FIGURE 3.

PRMT5 plays a role in peripheral T cell maintenance and early T cell development in a cell-intrinsic manner. Lethally irradiated CD90.2⁺ CD45.1⁺ wildtype mice (n = 4/group) were reconstituted with a 1:1 mixture of bone marrow cells from CD90.1⁺ CD45.2⁺ wildtype mice and CD90.2⁺ CD45.2⁺ Cre-ERT2 control or Cre-ERT2 PRMT5^fl/fl mice. The mixed bone marrow chimeras were treated with tamoxifen for five consecutive days and the spleen (A–C) and thymus (D–F) were analyzed by flow cytometry at 10 days after the last treatment. (A) Representative plots show the expression of YFP on donor CD45.2⁺ CD90.2⁺ CD8⁺ T (TCRβ⁺ CD8a⁺), CD4⁺ T (TCRβ⁺ CD4⁺), and iNKT (TCRβ⁺ CD1d tet⁺) cells in the spleen of mixed bone marrow chimeras.
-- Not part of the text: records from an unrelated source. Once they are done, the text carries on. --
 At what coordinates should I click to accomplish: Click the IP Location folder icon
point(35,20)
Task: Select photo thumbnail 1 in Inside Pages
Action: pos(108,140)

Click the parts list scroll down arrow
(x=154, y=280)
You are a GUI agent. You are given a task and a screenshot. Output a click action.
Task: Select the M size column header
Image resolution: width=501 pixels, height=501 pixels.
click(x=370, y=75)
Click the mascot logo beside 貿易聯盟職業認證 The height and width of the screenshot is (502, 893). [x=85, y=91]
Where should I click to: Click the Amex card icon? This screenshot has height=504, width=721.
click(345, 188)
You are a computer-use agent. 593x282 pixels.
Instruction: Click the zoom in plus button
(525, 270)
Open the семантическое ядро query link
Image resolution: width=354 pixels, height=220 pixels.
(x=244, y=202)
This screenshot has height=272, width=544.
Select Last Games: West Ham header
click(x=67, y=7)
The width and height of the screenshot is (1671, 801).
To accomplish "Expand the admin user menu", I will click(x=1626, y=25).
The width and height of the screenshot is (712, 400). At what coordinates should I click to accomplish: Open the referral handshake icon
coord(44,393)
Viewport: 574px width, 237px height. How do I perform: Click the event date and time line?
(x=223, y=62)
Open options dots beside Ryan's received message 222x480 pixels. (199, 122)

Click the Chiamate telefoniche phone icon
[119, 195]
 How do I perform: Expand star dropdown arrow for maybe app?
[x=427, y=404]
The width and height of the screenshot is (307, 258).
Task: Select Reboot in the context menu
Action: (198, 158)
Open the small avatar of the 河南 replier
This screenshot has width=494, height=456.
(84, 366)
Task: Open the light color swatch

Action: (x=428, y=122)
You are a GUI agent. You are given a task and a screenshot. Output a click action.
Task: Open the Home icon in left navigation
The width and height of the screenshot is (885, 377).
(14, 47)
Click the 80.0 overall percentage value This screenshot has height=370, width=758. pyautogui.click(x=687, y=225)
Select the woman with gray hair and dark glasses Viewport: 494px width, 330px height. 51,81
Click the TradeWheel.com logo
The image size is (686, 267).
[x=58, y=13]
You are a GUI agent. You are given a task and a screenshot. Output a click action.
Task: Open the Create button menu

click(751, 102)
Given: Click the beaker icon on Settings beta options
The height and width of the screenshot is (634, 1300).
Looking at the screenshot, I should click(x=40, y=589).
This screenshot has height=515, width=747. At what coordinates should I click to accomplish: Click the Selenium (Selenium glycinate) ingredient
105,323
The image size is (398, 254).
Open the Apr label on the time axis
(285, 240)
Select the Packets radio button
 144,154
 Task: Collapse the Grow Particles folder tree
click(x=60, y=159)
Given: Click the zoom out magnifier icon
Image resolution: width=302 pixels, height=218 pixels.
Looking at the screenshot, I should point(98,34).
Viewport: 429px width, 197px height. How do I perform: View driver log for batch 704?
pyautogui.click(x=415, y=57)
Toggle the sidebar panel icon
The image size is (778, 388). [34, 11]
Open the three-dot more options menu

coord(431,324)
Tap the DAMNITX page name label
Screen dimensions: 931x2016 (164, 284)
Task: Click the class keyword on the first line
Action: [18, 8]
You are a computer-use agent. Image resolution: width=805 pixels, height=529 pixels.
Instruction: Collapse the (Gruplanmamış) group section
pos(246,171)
YFP⁺ CD8⁺ and CD4⁺ T cells were further analyzed for the expression of CD62L and CD44. (B) The frequencies of YFP⁺ cells among donor cells shown in (A) are plotted as mean ± SEM. (C) The frequencies of CD44^high cells among YFP⁺ CD8⁺ and CD4⁺ T cells are plotted as mean ± SEM. (D) Representative plots show the expression of YFP on donor CD45.2⁺ CD90.2⁺ DN (CD8a^– CD4^– TCRβ^–), DP (CD8a⁺ CD4⁺), CD8 SP (CD8a⁺ CD4^– TCRβ⁺), CD4 SP (CD8a^– CD4⁺) and iNKT (TCRβ⁺ CD1d tet⁺) cells in the thymus of mixed bone marrow chimeras. YFP⁺ DN cells were further divided into DN1 (CD44⁺ CD25^–), DN2 (CD44⁺ CD25⁺), DN3 (CD44^– CD25⁺), and DN4 (CD44^– CD25^–) developmental subsets. (E) The frequencies of YFP⁺ cells among donor cells shown in (D) are plotted as mean ± SEM. (F) The frequencies of DN subsets among YFP⁺ DN are plotted as mean ± SEM. *P < 0.05, **P < 0.01, ***P < 0.001, by unpaired two-tailed Student’s t-test. CD1d tet, CD1d tetramers loaded with PBS-57; NS, not significant; WT, wildtype.